Vers la fin des caissières ?
Comme certains de ses concurrents, Auchan va expérimenter cette année, dans plusieurs hypermarchés, l'installation de caisses sans caissières. Le principe est simple : les clients doivent eux-mêmes passer une sorte de pistolet sur chaque objet acheté afin de le scanner avant de payer à une borne prévue à cet effet.
La CFDT s'insurge contre cette expérience et parle de "casse à l'emploi". Selon le syndicat, 4 000 postes seraient menacés chez Auchan. Ce ne serait là que la partie émergée de l'iceberg : la grande distribution compte 170 000 caissières et même 400 000 si l'on inclut les magasins de bricolage, d'ameublement et de sport.
Interrogée par l'AFP, la direction d'Auchan tient évidemment un tout autre discours. Elle affirme qu'"il n'y aura aucun licenciement", que "la majorité des caisses traditionnelles demeurera" et que "le but est d'ouvrir davantage de caisses en permanence". Selon elle, "il s'agit avant tout de répondre aux fortes attentes des clients en termes de gain de temps".
Remplacer le salarié par une machine est une idée aussi vieille que la révolution industrielle.
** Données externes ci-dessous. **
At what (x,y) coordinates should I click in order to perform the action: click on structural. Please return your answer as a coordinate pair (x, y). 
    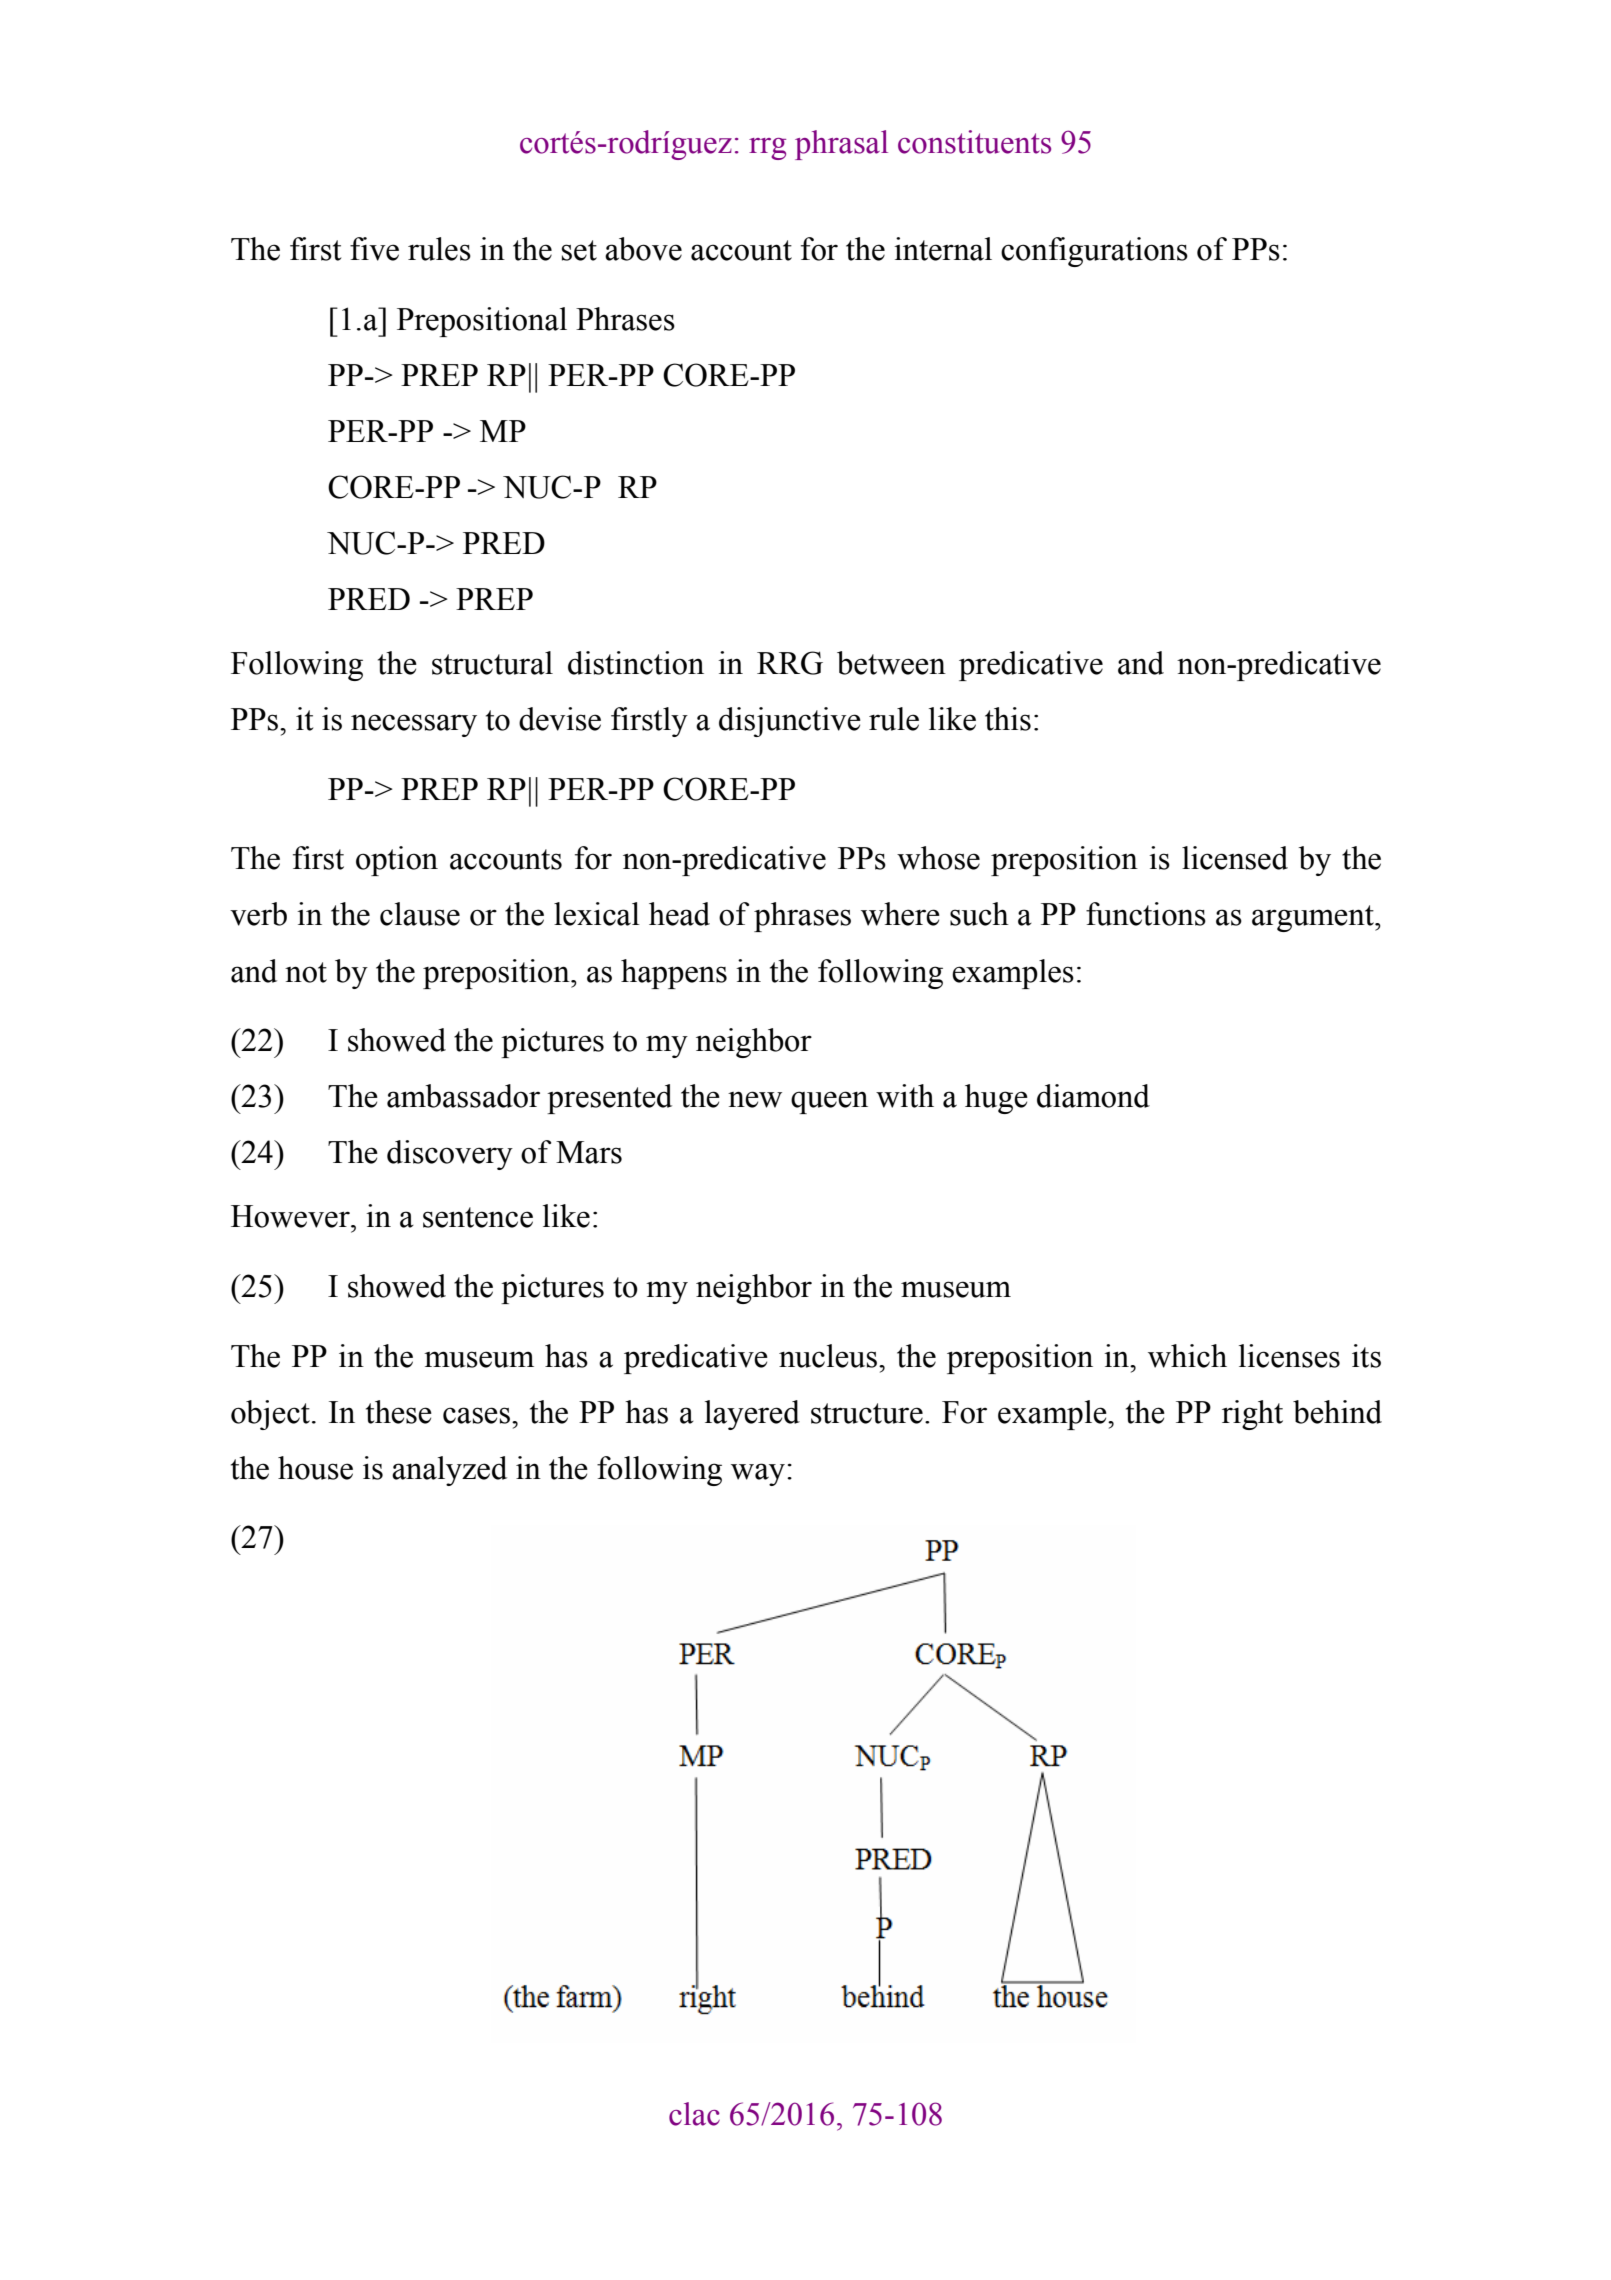
    Looking at the image, I should click on (492, 663).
Alors que les péages d'autoroutes sont automatisés depuis longtemps et que seules les réticences des passagers empêchent encore les compagnies aériennes à transformer les avions commerciaux en drones sans pilotes, les caisses sans caissières ne posent évidemment aucun problème technique.
Les syndicats qui, jadis, se sont battus contre les distributeurs automatiques des banques qui supprimaient, selon eux, le travail des guichetiers, savent qu'ils ont peu d'illusions à se faire.
Sans polémiquer, et même si l'on déplore la "wal-martisation" (du nom du géant américain Wal-Mart) des emplois de la grande distribution, un des secteurs où les salaires sont déjà les plus bas malgré les profits réalisés, il y a fort à craindre qu'une augmentation brutale du smic n'accélère le processus. Mais, à l'inverse, celui-ci pourrait bien être freiné par l'obligation de multiplier les caméras et les vigiles, contrepartie probable à l'automatisation des caisses.
C'est le client qui tranchera. Sera-t-il sensible aux gains de temps promis par la direction d'Auchan ? Sera-t-il au contraire refroidi par la déshumanisation des grandes surfaces ? Jusqu'à présent, les expériences d'automatisation des caisses n'ont pas paru très concluantes. Dans certains pays comme le Japon, où le vieillissement de la population est déjà une réalité tangible, certains magasins recrutent même des vendeurs quinquagénaires pour satisfaire la clientèle à cheveux gris (Le Monde daté 4 -5 mars). Technologiquement possible, la généralisation des caisses automatiques est donc sociologiquement peu vraisemblable.